Methods: The total CDE group comprised 64 international and multidisciplinary cerebrovascular clinicians and scientists, 10 of which were responsible to identify or develop CDEs on UIAs. Following a systemic review of previous cohort studies on UIAs and existing CDEs, additional and potentially relevant data elements were identified, compiled and defined by means of telephone conferences, emails and face-to-face meetings. The CDEs were all defined based on existing evidence and classified into four categories: 1. core elements, which should be employed in future studies, 2. supplemental highly recommended – strongly advised to use, 3. supplemental – relevance depends on study, 4. exploratory – reasonable to use, validity is limited.

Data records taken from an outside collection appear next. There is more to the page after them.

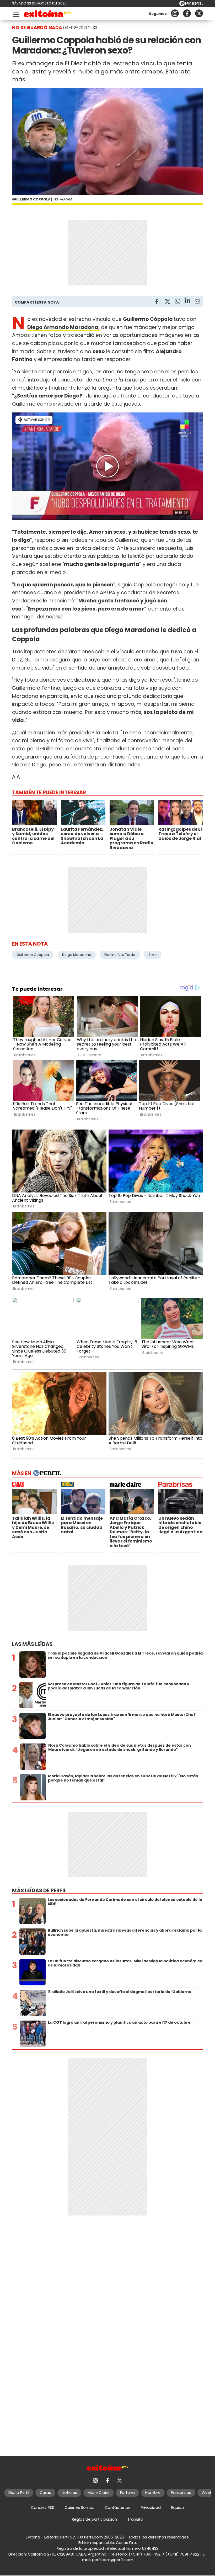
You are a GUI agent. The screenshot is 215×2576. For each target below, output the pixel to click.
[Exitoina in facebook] (187, 13)
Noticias (69, 2492)
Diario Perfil (18, 2492)
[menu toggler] (15, 13)
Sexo (152, 954)
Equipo (177, 2507)
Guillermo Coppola (33, 954)
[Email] (197, 302)
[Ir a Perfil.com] (191, 5)
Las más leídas (32, 1644)
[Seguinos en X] (199, 13)
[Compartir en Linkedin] (187, 301)
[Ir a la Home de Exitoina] (48, 14)
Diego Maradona (76, 954)
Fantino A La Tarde (119, 954)
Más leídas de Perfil (39, 1890)
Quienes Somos (79, 2507)
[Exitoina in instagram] (175, 13)
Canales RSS (42, 2507)
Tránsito (135, 2519)
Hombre (152, 2492)
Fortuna (127, 2492)
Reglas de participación (94, 2519)
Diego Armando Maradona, (63, 327)
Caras (45, 2492)
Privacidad (151, 2507)
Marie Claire (99, 2492)
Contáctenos (117, 2507)
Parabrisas (181, 2492)
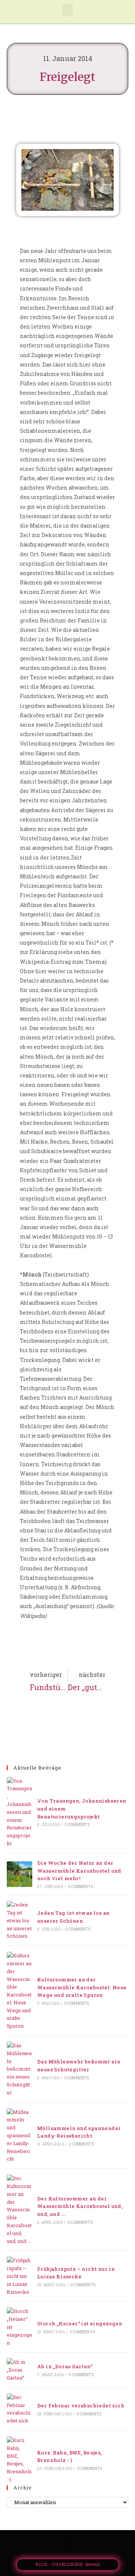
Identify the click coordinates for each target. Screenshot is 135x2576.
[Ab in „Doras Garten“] (19, 2369)
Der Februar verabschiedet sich (80, 2405)
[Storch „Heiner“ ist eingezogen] (19, 2326)
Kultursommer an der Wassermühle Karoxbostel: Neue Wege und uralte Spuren (82, 1987)
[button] (67, 10)
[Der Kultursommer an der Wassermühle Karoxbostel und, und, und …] (19, 2209)
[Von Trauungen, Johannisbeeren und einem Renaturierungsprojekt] (19, 1812)
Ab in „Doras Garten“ (64, 2366)
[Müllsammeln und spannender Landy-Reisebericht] (19, 2135)
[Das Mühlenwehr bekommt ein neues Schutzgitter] (19, 2069)
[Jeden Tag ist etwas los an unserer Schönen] (19, 1920)
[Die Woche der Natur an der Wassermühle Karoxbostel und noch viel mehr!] (19, 1874)
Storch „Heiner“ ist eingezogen (79, 2323)
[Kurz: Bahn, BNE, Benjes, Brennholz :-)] (19, 2459)
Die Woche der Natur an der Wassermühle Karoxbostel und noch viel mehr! (79, 1870)
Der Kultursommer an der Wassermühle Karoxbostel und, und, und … (80, 2206)
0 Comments (77, 1824)
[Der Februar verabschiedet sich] (19, 2409)
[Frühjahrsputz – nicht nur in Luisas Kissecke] (19, 2276)
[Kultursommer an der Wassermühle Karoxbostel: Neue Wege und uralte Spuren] (19, 1991)
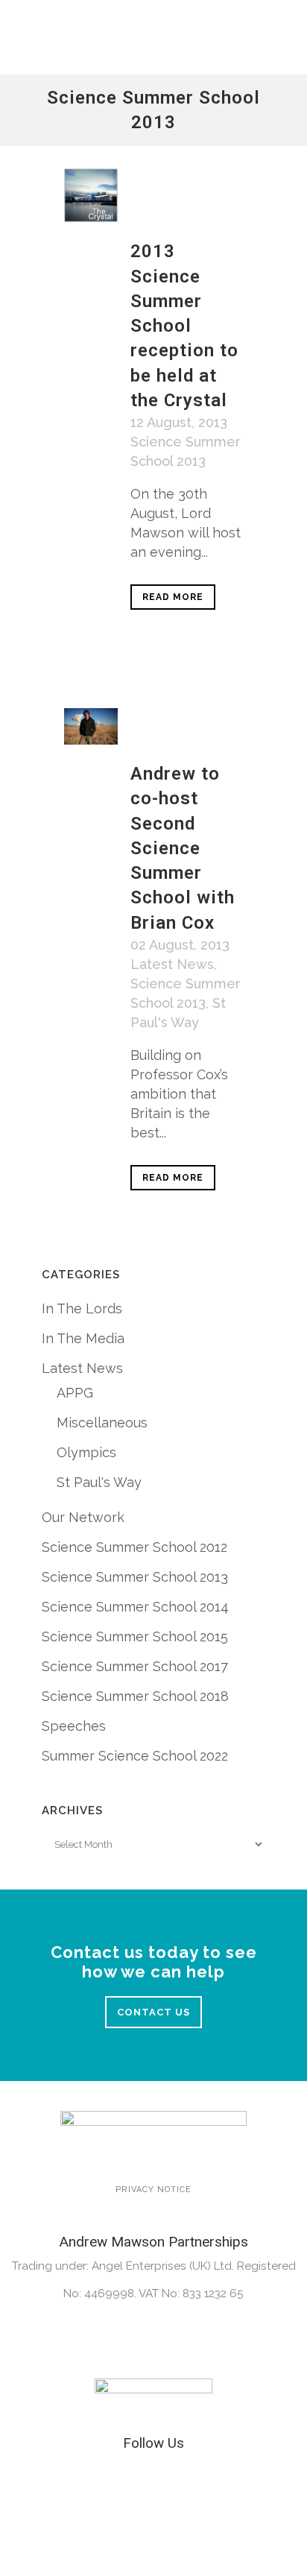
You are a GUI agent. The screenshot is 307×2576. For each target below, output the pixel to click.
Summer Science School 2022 (135, 1756)
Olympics (86, 1452)
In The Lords (82, 1308)
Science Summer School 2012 (134, 1547)
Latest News (172, 964)
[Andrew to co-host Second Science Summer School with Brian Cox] (91, 726)
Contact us (153, 2012)
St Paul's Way (99, 1482)
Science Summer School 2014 (135, 1606)
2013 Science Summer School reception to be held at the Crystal (184, 325)
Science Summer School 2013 (135, 1577)
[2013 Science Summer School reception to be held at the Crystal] (91, 195)
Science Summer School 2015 (135, 1636)
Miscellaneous (102, 1422)
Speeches (74, 1726)
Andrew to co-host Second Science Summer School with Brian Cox (182, 847)
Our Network (83, 1517)
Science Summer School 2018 (135, 1696)
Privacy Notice (153, 2189)
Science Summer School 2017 (135, 1666)
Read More (172, 597)
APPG (75, 1393)
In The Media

Results: A total of 92 CDEs on UIAs were compiled, 70 of which were newly created and 22 CDE were reused from the ischemic stroke CDEs. The CDE were demographics (n=3), radiological findings (n=27), clinical symptoms and assessment at baseline (n=8), risk factors (n=13), concomitant medications (n=10), concomitant diseases (n=24), reason of medical consult and diagnosis (1) as well as management (n=6) of unruptured aneurysms. Eight CDEs were defined as core, 24 as supplemental highly recommended, 25 as supplemental and 35 exploratory elements. Robust definitions of risk factors for aneurysm growth or rupture and all aneurysm locations could be established. Lastly, the working group developed a formal classification for aneurysm morphology (Type I indicates regular; Type II indicates a bleb and Type III indicates a daughter-sac or multi-lobed aneurysm.
Conclusion: The UIA CDEs developed serve to globally standardize and optimize data for future cohort studies, to ultimately facilitate pooling and comparison of different study populations.